» YOUR GOAL
Print the lines of the data, starting with the first, up to and including the line where "Given: Click the include keyword on line 19" appears.

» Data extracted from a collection
--- START ---

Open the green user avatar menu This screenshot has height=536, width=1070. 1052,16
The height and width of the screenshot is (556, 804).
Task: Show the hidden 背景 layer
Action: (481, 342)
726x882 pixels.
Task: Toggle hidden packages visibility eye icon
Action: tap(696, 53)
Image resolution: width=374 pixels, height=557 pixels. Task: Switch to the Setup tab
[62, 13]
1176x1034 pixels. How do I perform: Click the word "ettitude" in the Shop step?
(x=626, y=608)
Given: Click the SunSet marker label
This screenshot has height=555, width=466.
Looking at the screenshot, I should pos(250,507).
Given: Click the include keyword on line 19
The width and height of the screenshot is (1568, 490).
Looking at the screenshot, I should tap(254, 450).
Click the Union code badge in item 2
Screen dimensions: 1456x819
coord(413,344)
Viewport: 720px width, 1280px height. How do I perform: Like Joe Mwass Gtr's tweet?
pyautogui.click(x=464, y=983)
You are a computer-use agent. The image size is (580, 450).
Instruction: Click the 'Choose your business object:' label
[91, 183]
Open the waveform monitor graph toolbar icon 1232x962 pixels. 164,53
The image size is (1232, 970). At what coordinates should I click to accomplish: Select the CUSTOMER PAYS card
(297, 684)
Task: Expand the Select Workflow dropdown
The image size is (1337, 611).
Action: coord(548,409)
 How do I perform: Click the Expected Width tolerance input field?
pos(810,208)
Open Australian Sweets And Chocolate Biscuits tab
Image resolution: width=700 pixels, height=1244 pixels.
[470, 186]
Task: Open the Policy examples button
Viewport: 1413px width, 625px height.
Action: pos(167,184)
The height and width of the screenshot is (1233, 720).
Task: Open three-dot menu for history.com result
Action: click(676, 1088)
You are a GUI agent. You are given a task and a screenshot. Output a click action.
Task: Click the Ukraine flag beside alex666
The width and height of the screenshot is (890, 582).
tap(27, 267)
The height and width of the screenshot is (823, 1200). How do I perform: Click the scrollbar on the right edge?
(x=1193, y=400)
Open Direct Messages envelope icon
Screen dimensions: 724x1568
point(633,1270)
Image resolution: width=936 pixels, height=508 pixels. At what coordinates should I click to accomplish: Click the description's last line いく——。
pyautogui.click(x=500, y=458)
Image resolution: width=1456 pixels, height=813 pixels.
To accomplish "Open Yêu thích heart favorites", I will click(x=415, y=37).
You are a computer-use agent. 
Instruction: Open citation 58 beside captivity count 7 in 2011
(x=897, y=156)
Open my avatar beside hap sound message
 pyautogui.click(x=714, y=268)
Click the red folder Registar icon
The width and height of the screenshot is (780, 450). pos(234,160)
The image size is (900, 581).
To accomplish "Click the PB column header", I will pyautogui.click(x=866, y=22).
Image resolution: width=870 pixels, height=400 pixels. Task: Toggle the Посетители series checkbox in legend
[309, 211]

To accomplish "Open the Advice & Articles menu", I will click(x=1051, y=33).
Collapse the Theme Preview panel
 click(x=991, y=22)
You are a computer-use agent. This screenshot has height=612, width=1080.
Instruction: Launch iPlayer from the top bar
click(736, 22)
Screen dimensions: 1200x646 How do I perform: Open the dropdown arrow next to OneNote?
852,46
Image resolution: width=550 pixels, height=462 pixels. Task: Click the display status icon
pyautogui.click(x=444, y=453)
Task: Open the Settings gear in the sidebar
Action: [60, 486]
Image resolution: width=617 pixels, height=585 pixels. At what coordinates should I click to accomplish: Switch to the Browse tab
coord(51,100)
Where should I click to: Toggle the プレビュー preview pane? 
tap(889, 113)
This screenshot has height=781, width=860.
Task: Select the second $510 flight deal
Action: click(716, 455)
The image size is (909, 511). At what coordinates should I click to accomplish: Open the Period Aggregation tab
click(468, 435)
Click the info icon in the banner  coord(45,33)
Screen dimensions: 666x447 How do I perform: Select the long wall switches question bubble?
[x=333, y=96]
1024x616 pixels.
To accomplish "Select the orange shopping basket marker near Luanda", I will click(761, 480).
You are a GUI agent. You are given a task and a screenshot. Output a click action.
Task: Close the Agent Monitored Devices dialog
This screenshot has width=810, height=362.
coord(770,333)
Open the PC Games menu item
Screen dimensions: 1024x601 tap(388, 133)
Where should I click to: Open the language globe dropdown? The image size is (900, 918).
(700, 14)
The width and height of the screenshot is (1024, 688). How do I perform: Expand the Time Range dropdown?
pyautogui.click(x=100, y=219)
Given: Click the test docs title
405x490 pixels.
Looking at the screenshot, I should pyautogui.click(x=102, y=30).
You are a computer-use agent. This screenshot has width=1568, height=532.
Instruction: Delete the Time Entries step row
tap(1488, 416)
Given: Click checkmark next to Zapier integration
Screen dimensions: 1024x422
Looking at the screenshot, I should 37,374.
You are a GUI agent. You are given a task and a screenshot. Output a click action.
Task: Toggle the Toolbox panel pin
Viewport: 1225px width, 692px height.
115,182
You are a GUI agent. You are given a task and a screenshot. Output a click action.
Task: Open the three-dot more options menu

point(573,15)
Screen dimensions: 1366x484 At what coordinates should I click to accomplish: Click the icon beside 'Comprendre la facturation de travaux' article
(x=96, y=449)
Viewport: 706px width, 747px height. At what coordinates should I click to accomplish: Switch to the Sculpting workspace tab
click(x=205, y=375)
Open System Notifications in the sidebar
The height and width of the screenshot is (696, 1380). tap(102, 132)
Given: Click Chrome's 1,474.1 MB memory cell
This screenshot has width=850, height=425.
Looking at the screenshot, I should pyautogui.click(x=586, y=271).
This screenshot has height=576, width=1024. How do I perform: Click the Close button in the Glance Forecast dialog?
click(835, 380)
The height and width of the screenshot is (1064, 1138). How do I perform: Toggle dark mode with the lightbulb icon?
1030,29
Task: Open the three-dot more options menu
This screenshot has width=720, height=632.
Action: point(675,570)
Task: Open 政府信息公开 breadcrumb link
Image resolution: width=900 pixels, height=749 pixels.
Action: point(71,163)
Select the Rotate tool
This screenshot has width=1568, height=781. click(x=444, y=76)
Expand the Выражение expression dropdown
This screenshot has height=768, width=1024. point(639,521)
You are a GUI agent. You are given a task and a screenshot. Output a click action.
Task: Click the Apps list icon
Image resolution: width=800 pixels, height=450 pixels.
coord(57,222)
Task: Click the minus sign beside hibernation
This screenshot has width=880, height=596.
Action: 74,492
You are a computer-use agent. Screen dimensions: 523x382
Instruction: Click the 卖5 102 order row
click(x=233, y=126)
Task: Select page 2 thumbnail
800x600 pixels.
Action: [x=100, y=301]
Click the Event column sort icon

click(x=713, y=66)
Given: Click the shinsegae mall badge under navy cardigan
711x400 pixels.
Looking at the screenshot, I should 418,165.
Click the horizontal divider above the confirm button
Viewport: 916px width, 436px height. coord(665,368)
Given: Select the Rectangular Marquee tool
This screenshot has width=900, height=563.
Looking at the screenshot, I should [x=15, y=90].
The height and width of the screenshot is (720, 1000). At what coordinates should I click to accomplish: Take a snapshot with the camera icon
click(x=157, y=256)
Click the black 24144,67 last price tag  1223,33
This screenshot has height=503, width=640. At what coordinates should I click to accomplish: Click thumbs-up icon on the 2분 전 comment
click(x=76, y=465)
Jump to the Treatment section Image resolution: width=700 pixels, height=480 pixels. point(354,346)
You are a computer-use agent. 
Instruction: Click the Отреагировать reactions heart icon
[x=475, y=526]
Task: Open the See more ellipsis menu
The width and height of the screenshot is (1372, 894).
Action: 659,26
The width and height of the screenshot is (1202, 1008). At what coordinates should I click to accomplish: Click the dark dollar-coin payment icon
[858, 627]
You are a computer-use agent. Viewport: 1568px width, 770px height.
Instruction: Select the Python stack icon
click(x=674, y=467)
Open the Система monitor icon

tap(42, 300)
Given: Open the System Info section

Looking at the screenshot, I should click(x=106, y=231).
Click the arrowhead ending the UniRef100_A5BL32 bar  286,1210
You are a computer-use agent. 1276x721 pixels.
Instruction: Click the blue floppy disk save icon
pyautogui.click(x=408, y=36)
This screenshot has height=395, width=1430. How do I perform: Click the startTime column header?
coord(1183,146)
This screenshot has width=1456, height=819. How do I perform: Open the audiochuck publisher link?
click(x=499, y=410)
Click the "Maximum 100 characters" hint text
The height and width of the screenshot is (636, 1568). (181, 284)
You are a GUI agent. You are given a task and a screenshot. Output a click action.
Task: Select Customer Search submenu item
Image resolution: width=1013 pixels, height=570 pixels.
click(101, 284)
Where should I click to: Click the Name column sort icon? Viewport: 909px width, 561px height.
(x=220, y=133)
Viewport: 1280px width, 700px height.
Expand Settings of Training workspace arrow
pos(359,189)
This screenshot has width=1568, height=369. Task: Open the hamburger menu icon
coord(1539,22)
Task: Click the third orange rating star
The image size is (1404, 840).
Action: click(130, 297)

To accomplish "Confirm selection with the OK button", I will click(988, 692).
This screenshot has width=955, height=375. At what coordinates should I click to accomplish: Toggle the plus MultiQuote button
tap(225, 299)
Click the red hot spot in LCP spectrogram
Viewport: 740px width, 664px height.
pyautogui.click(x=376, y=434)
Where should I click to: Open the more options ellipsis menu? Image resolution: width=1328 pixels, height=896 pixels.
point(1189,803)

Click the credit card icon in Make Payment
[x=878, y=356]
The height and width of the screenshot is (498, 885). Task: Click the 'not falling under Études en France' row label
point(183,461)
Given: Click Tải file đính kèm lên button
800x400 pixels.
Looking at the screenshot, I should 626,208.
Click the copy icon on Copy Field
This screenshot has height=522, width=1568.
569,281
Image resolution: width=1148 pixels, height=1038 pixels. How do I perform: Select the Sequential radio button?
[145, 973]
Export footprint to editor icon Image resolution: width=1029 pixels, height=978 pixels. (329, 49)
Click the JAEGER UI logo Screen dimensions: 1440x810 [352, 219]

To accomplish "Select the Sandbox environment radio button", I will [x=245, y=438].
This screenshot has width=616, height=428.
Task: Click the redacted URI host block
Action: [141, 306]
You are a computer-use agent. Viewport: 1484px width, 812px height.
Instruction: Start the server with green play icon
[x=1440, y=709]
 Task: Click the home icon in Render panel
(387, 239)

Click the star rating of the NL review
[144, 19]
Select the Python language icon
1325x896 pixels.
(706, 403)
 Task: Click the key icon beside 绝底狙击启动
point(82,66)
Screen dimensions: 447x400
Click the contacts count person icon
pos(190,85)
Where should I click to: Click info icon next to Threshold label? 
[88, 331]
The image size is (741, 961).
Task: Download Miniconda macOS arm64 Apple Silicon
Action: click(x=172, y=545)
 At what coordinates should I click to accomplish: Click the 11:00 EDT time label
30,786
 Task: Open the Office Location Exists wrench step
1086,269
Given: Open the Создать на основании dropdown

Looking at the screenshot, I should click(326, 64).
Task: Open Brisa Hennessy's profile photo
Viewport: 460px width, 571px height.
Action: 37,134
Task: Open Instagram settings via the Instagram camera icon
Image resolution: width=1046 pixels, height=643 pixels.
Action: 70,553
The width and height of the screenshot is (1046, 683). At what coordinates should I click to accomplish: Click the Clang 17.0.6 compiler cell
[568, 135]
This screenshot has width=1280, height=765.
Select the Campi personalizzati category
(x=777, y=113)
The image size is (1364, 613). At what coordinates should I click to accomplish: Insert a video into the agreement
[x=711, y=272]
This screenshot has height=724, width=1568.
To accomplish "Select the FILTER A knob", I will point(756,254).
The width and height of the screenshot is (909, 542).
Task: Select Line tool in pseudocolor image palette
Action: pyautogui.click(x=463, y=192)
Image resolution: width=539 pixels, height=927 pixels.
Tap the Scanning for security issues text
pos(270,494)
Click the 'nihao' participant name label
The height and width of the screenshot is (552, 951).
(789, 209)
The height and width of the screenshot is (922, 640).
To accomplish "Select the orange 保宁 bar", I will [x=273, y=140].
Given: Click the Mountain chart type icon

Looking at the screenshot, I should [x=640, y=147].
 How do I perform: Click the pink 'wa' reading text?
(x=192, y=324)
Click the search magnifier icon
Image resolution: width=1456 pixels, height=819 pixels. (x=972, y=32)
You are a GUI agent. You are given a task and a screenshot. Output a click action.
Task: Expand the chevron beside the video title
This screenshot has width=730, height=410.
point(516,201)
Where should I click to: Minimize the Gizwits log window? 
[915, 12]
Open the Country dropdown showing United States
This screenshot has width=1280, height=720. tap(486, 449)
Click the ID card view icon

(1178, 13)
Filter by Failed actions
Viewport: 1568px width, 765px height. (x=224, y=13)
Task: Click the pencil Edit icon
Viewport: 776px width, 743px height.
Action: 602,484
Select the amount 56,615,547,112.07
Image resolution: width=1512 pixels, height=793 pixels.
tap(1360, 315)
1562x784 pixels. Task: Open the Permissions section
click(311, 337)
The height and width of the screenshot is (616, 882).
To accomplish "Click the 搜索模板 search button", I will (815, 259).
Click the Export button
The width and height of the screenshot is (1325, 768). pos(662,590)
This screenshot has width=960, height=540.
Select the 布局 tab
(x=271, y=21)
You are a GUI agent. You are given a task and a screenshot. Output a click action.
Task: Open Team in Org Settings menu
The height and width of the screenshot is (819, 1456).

--- END ---

» RESULT BELOW
Open the green user avatar menu This screenshot has height=536, width=1070. 1052,16
The height and width of the screenshot is (556, 804).
Task: Show the hidden 背景 layer
Action: (481, 342)
726x882 pixels.
Task: Toggle hidden packages visibility eye icon
Action: tap(696, 53)
Image resolution: width=374 pixels, height=557 pixels. Task: Switch to the Setup tab
[62, 13]
1176x1034 pixels. How do I perform: Click the word "ettitude" in the Shop step?
(x=626, y=608)
Given: Click the SunSet marker label
This screenshot has height=555, width=466.
Looking at the screenshot, I should pos(250,507).
Given: Click the include keyword on line 19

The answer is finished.